Brief:
Could you rewrite in full only the items in the part that opens with the line containing "above the building" and closes with the line containing "point(597,730)", adding 120 to every coordinate in their answers?

-------- Extracted entries

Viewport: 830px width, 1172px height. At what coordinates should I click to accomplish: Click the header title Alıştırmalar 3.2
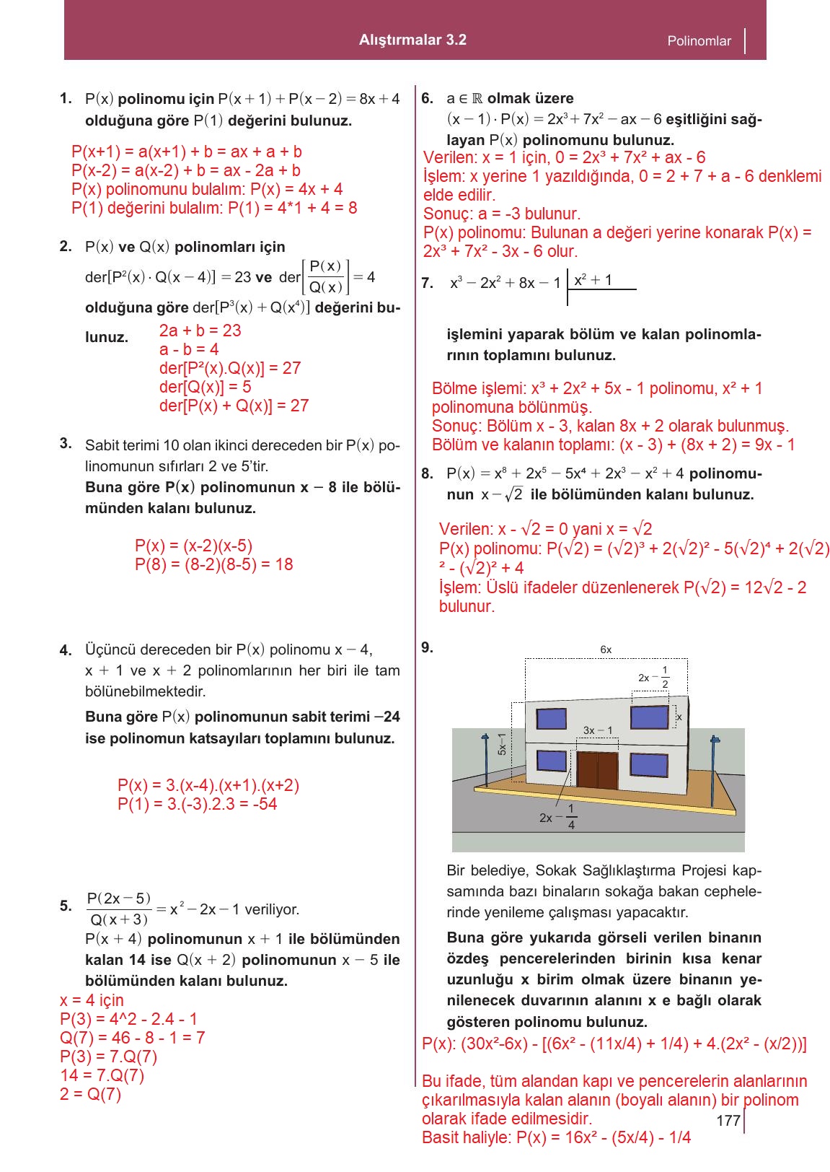point(412,40)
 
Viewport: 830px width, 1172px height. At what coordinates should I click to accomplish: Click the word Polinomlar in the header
point(699,41)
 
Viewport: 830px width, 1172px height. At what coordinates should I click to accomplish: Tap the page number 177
point(728,1120)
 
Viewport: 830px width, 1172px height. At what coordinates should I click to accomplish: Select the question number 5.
point(66,906)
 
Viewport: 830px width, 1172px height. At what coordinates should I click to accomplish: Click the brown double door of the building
point(597,770)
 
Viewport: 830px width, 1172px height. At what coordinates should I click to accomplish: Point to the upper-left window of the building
point(551,719)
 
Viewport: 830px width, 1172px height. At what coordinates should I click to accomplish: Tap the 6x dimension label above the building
point(606,650)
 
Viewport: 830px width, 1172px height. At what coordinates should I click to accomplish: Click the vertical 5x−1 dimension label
point(502,743)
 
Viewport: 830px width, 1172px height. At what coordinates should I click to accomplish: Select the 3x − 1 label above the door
point(597,730)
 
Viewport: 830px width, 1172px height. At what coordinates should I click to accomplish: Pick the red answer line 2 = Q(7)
point(91,1094)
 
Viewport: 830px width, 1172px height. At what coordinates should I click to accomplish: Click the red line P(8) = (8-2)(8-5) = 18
point(213,564)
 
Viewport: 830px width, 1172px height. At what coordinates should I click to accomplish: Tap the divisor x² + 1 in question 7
point(593,280)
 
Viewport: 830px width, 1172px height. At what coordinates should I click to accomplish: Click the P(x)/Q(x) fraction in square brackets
point(325,277)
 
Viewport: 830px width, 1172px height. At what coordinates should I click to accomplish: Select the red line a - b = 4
point(189,349)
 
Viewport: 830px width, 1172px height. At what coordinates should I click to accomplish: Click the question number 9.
point(427,647)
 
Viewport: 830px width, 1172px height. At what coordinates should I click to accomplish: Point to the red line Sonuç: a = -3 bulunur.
point(501,214)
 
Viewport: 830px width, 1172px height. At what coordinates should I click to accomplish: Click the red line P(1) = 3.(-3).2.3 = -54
point(197,804)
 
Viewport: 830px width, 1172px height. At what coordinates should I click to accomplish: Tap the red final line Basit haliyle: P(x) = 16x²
point(556,1137)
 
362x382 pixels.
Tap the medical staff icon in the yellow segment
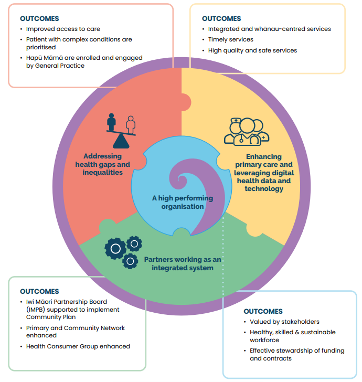point(247,132)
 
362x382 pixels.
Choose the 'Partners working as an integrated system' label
point(183,263)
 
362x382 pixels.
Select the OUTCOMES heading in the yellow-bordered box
point(221,18)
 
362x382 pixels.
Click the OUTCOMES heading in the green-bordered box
point(39,291)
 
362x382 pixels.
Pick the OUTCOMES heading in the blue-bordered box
point(263,311)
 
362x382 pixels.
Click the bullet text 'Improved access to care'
point(63,29)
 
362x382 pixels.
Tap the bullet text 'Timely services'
point(231,39)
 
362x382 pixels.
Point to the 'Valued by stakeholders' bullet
point(284,322)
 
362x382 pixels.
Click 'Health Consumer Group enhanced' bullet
point(78,346)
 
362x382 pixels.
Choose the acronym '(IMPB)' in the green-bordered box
point(37,310)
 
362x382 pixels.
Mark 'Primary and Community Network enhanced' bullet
point(76,332)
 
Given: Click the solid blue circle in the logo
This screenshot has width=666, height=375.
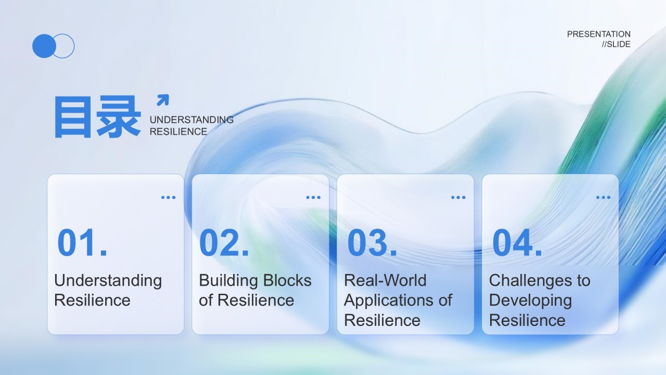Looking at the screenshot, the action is pyautogui.click(x=44, y=46).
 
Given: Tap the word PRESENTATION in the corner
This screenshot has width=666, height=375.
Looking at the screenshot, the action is pyautogui.click(x=598, y=34).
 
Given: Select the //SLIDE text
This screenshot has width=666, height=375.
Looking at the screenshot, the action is pyautogui.click(x=616, y=44).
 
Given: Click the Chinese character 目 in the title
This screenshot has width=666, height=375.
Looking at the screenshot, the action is pyautogui.click(x=73, y=117).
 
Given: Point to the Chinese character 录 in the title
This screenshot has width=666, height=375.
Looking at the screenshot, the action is pyautogui.click(x=118, y=117).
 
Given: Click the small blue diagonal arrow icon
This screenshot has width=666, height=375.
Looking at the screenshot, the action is pyautogui.click(x=163, y=100).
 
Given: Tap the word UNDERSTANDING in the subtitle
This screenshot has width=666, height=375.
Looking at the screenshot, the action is pyautogui.click(x=191, y=120).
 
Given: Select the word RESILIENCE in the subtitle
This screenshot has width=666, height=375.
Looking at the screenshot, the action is pyautogui.click(x=178, y=132).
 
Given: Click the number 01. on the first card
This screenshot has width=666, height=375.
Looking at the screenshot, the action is pyautogui.click(x=82, y=243).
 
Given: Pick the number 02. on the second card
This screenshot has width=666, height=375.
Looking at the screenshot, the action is pyautogui.click(x=224, y=243).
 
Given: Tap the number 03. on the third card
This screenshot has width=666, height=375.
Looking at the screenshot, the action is pyautogui.click(x=372, y=243).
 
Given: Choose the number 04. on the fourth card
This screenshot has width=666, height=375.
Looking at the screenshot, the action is pyautogui.click(x=517, y=243).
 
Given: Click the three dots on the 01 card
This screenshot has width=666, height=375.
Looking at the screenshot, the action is pyautogui.click(x=168, y=197).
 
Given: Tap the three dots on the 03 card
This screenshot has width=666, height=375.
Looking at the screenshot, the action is pyautogui.click(x=458, y=197).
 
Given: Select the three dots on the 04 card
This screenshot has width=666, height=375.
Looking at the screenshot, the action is pyautogui.click(x=603, y=197).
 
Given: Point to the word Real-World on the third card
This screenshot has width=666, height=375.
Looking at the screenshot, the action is pyautogui.click(x=385, y=280).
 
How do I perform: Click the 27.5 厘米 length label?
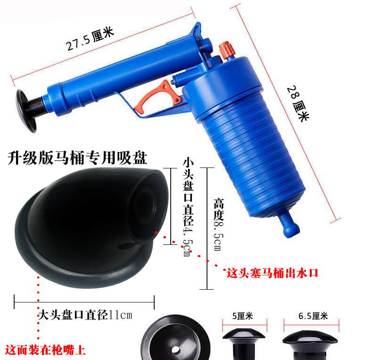click(90, 39)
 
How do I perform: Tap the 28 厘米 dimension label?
click(298, 103)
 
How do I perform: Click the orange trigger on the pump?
click(158, 96)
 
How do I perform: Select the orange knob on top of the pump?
click(226, 50)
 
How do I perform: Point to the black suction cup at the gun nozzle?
click(26, 110)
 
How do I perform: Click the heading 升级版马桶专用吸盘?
click(77, 158)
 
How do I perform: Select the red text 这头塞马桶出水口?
click(272, 273)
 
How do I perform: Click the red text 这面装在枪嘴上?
click(46, 350)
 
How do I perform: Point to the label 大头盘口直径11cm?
click(85, 315)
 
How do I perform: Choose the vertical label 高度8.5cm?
click(218, 225)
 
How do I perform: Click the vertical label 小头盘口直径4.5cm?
click(188, 207)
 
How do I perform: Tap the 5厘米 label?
click(242, 316)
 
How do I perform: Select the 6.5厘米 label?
click(313, 316)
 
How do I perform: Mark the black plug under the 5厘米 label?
click(244, 344)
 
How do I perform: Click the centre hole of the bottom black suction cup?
click(176, 350)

----------------

The reply:
Viewport: 830px width, 1172px height. At what coordinates should I click to accomplish: Tap the 6x dimension label above the building
point(726,770)
 
Viewport: 830px width, 1172px height. At what coordinates should I click to accomplish: Click the vertical 5x−1 dimension label
point(622,863)
 
Viewport: 830px width, 1172px height. At what coordinates should I click to accomplish: Select the 3x − 1 label above the door
point(717,850)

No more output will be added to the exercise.